The bill, if passed, may also be used to authorise the proposed national release of Cyprinid herpesvirus for the control of the common carp. Through the Invasive Animals Cooperative Research Centre, Australian scientists have determined that the naturally occurring carp herpes offers a genuine option for the biological control of carp. Following seven years of testing, scientists are confident that the virus is specific to carp and does not cause diseases in other species, including Australian native fish, birds and amphibians. Planning for a potential release of carp herpes is underway and the environmental, economic and social benefits of successful biological control of carp are likely to be considerable.
This bill is an important step in being able to continue to fight pests and weeds in Australia with biological control. I commend the bill to the House.
In summing up, I note that the Biological Control Amendment Bill 2016 amends the Biological Control Act 1984 to support national programs for the biological control of damaging pests and weeds. It will provide greater certainty for stakeholders who research, deliver and benefit from biological control programs, including scientists, farmers, land managers and the community. Biological control agents have been used successfully in Australia in the past and will continue to be an important tool for controlling pests and weeds and for mitigating their impact on the economy, environment and community.
The bill amends the act by clarifying the definition of an organism to specifically include viruses and subviral agents. The definition of an organism is a matter of ongoing scientific debate, and the amendments will remove any ambiguity, making it clear into the future that, despite scientific debate, the act is intended to support the declaration of viruses as agents and targets for biological control activities. Viruses are proven and effective agents for biological control: the combination of myxoma virus and calicivirus continues to suppress wild rabbit populations to 15 per cent of their potential numbers, saving our agricultural industries up to $2 billion every year.

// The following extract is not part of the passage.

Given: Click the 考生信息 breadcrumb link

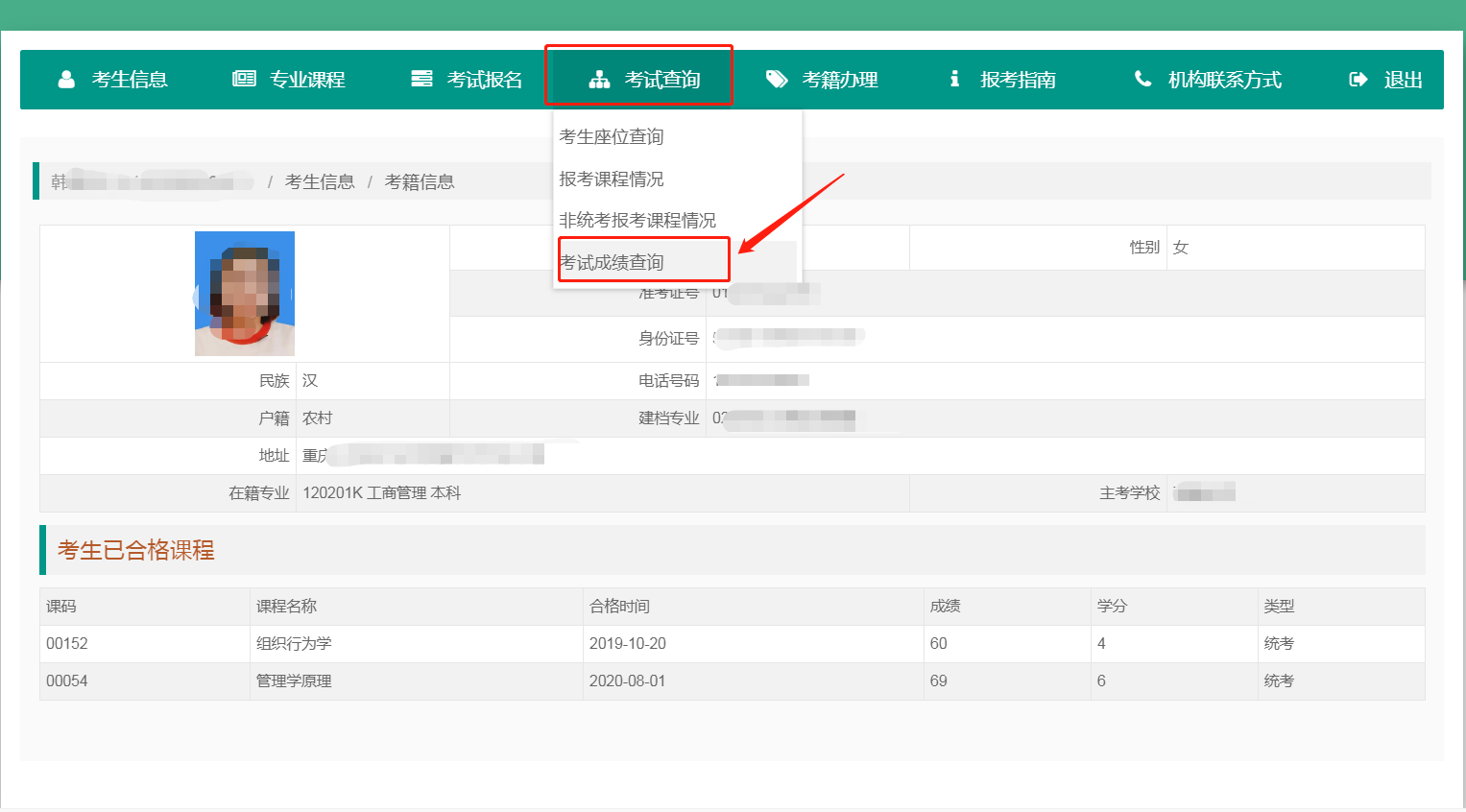Looking at the screenshot, I should coord(320,181).
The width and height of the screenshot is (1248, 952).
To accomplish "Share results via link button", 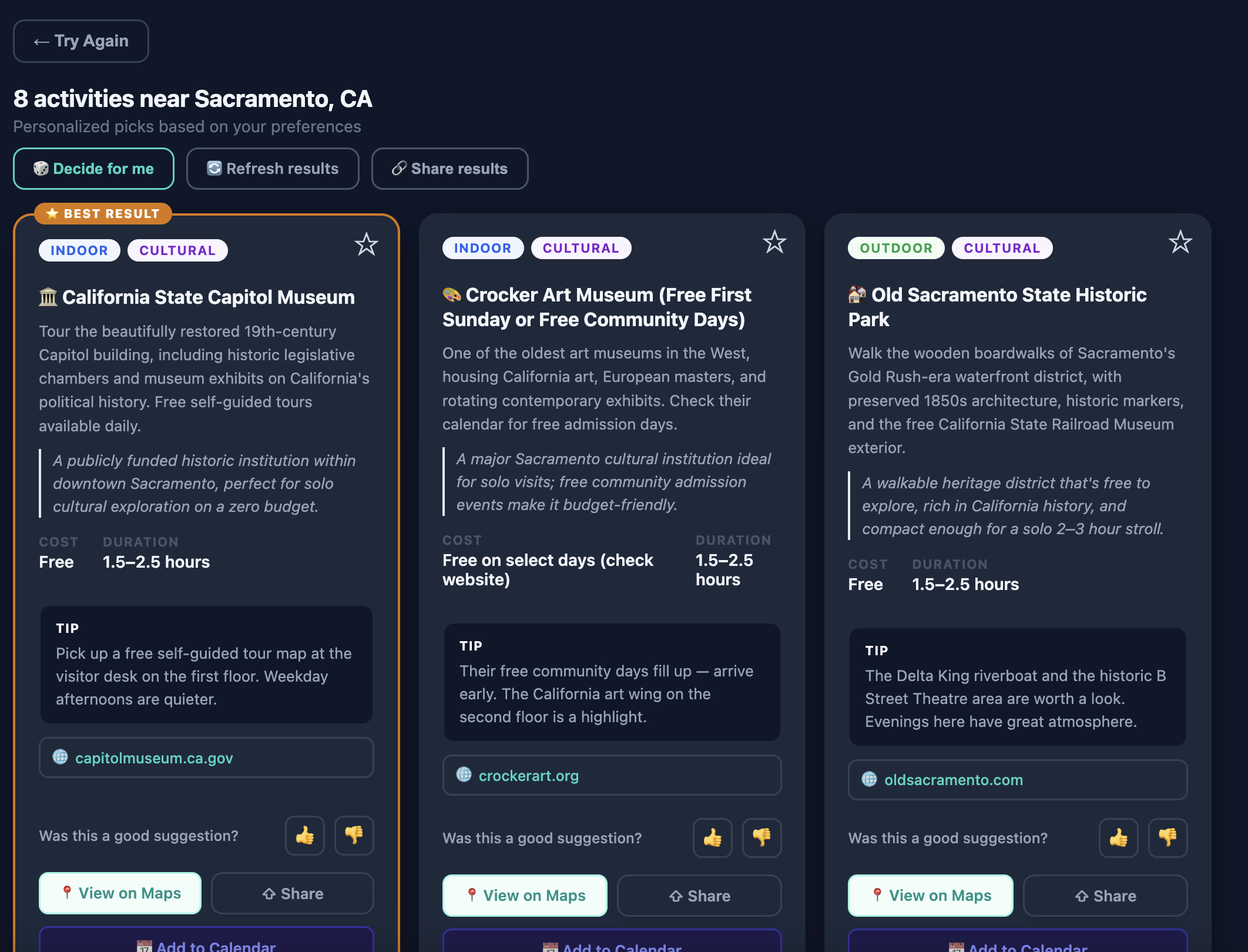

The act is part of a mirror legislation scheme, and the Commonwealth will continue to work with the states and the Northern Territory to ensure that there is a nationally consistent approach.
There is broad community support for the use of biological control agents as part of an integrated approach to managing pest animals and weeds. The bill does not change the existing basic scientific, technical or safety features and standards applying to biological control. Biological control agents will continue to be subject to considerable testing prior to release in Australia.
The bill will support the Australian government's $1.2 million commitment to support the rollout of a new strain of rabbit calicivirus. This is part of a long-term national program to mitigate the significant environmental and economic impacts wrought by rabbits. That said, I commend the bill to the House.